It’s an app built largely on Scala, with MongoDB and Akka playing prominent roles to be able to deal with the massive amounts of data on a relatively small and cheap amount of hardware.

The app itself took about 4-5 weeks to build, although the underlying technology in terms of web crawling, data cleansing/normalization, text mining, sentiment analysis, name recognition, language grammar comprehension such as subject-action-object resolution and the underlying “God”-algorithm that underpins it all took considerably longer to get right.

Doing it all was not only lots of late nights of coding, but also reading more academic papers than I ever did at university, not only on machine learning but also on neuroscience and research on the human neocortex.

What I am getting at is that financial news and sentiment analysis might be a good showcase and the beginning, but it is only part of a bigger picture and problem to solve.

Unlocking True Machine Intelligence & Predictive Power
The human brain is an amazing pattern matching & prediction machine - in terms of being able to pull together, associate, correlate and understand causation between disparate, seemingly unrelated strands of information it is unsurpassed in nature and also makes much of what has passed for “Artificial Intelligence” look like a joke.

However, the human brain is also severely limited: it is slow, it’s immediate memory is small, we can famously only keep track of 7 (+/-2) things at any one time unless we put considerable effort into it.
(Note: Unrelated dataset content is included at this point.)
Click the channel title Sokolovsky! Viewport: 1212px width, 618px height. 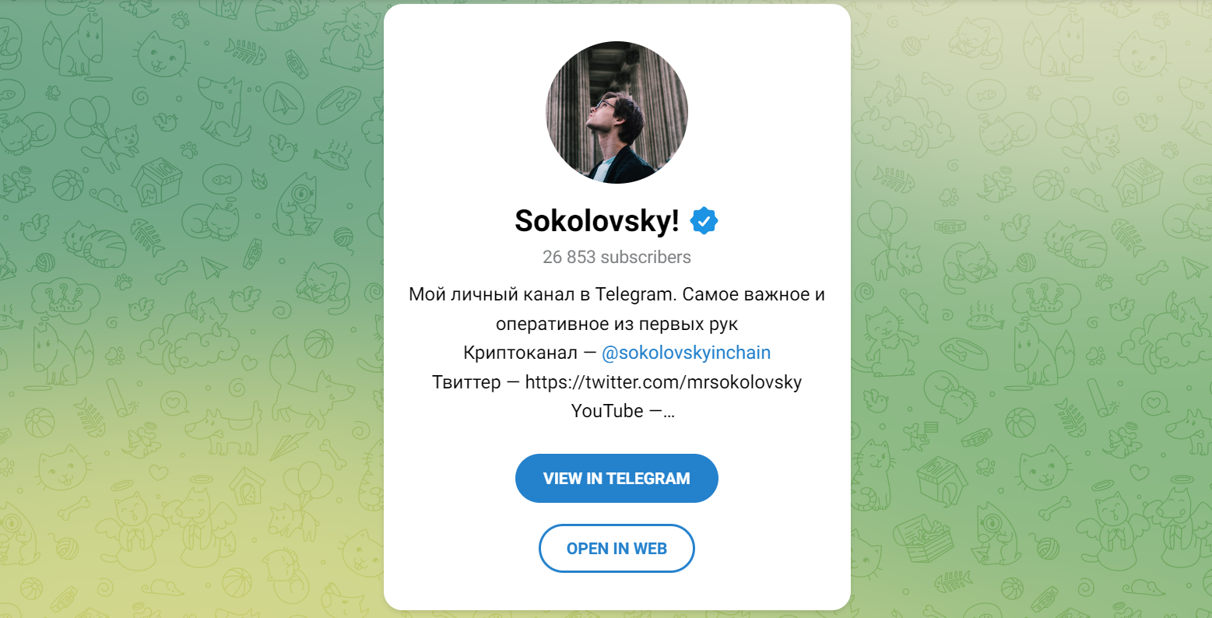[x=596, y=222]
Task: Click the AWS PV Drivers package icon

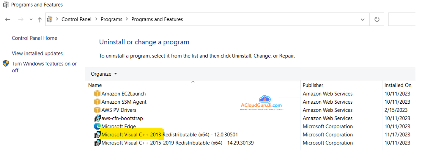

We are awash in amounts of data, information and noise that our brain is evolutionary not yet adapted to deal with.

So the bigger picture of what I’m working on is not a SaaS sentiment analysis tool, it is the first step of a bigger picture (which admittedly, I may not solve, or not solve in my lifetime):

What if we could make machines match our own ability to find patterns based on seemingly unrelated data, but far quicker and with far more than 5-9 pieces of information at a time?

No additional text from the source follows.